From time to time, my flights into New York City are routed out over the harbor and the Statue of Liberty and then steered north, beginning at the southern tip of Manhattan. Before 9/11, I looked forward to these aerial tours of the world’s greatest skyline. But no more. Now I am immediately reminded of the missing piece: the World Trade Center. And my heart sinks again as I am pulled back to that long day of violence, terror, death, confusion, grief, and rage. The hole in the skyline is symbolic of the hole in our lives, that moment that took so many of our fellow citizens to their death, plunged others into a lifetime of loss and bewilderment, and blasted all of us out of our comfort zones.

We have the same reaction when we see the evocative memorial next to the Pentagon or the wound in the countryside of Shanksville, Pa.

Sept. 11 was without a doubt the single most challenging day of my journalistic career. From the moment I went on the air that morning, I had no idea what would happen next. There were so many more questions than answers.

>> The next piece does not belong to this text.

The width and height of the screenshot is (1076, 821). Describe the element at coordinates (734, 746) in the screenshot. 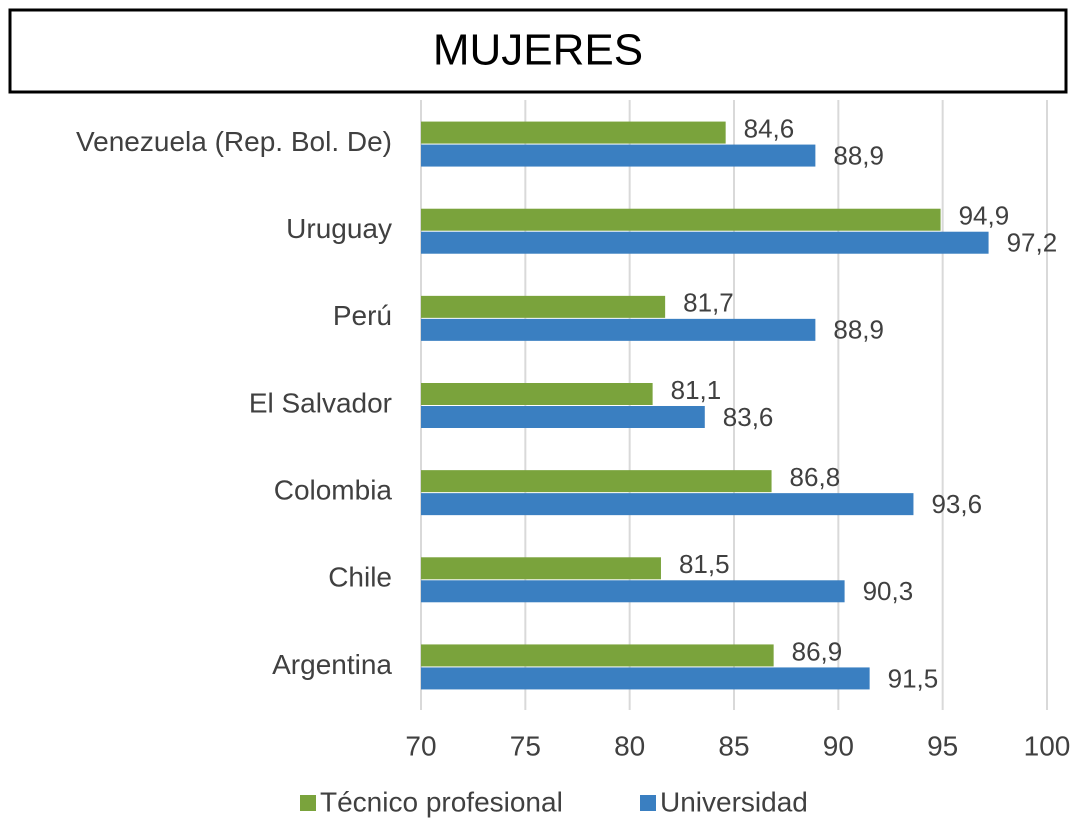

I see `x-tick-label: 85` at that location.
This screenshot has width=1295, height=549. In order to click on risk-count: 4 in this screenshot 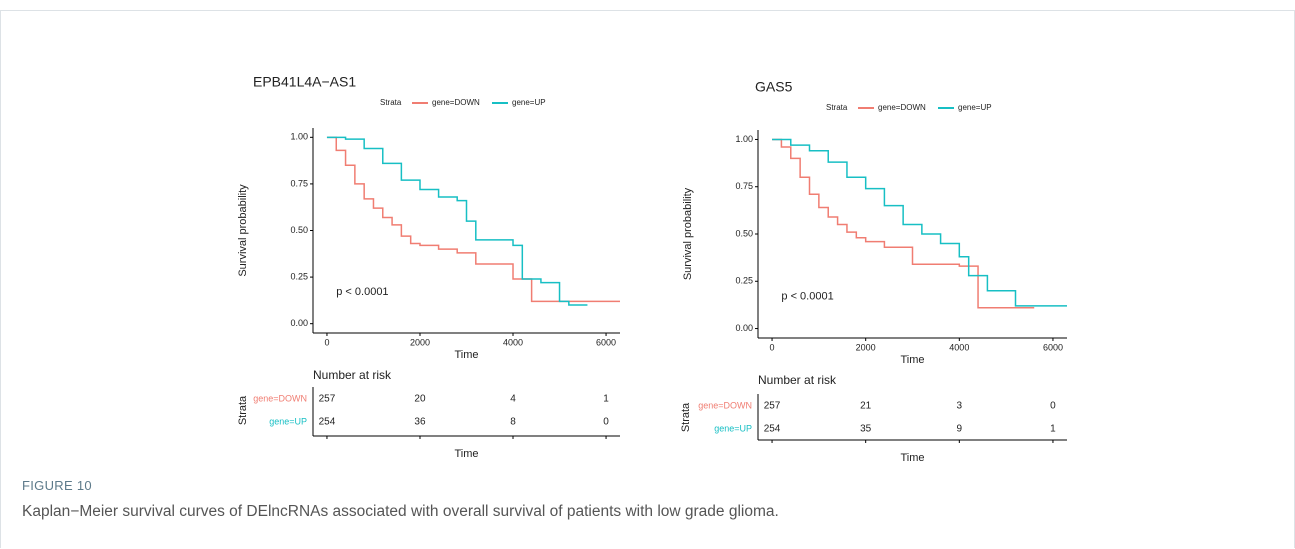, I will do `click(513, 400)`.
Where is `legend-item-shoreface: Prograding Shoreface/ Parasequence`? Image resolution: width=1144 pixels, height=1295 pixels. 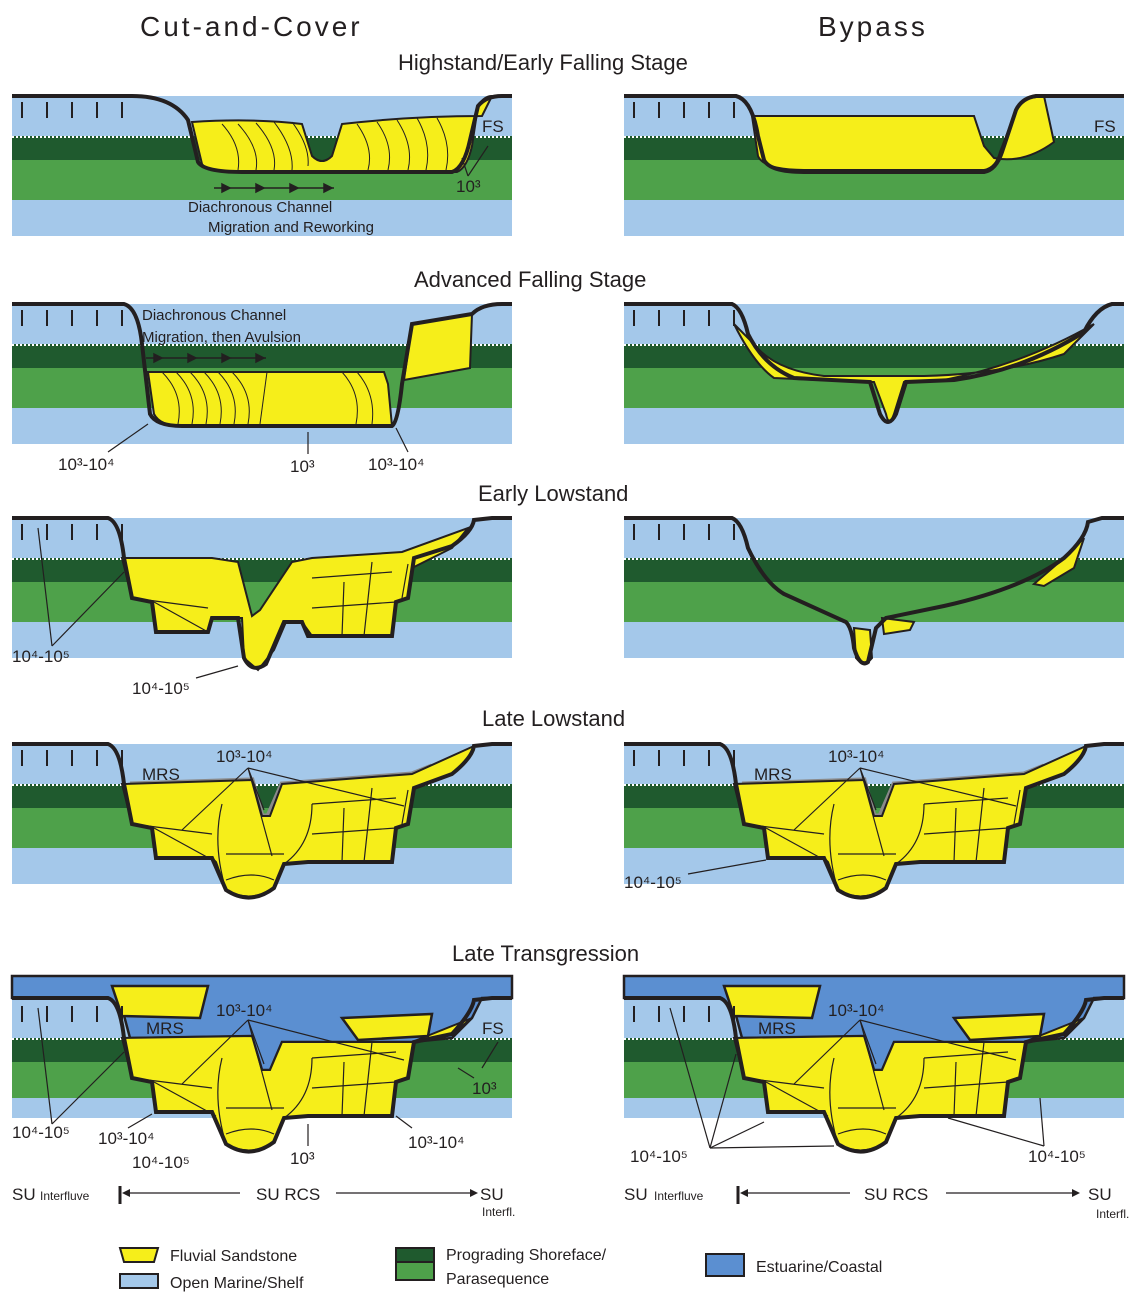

Who were the hijackers? How could this happen? What was the next target?

At one point, I referred to the burning towers and said, “There is so much structural damage, they may eventually have to be brought down.” Instantly, I regretted my words, thinking, “Maybe I’ve gone too far.”

Moments later, the buildings began to collapse on their own, and we all watched in horror, fearing that as many as 20,000 people might still be inside. I kept reminding myself, “Stay cool, tell viewers what you know, not the rumors, and don’t let your emotions spill over.” (I have Irish ancestors on my mother’s side, and those genes take me to the brink of tears pretty easily.)

I was doing relatively fine until later that day when a survivor from one of the towers began to describe his colleagues in wheelchairs who never made it out. I couldn’t stand the thought of those poor souls trapped by their paralysis, waiting for an elevator that never came. I choked up and passed our news coverage to another correspondent who carried on until I regained my composure. On Sept. 11, it took everything I’d learned in 40 years as a journalist, husband, father, friend, and citizen to make it through.

I came to know other survivors, as well as many family members of the people who died. Their strength steeled me. One was Beverly Eckert. She’d met her husband, Sean, when they were teenagers at a school dance in Buffalo, N.Y., and they called their marriage Camelot because they felt it was a fairy tale.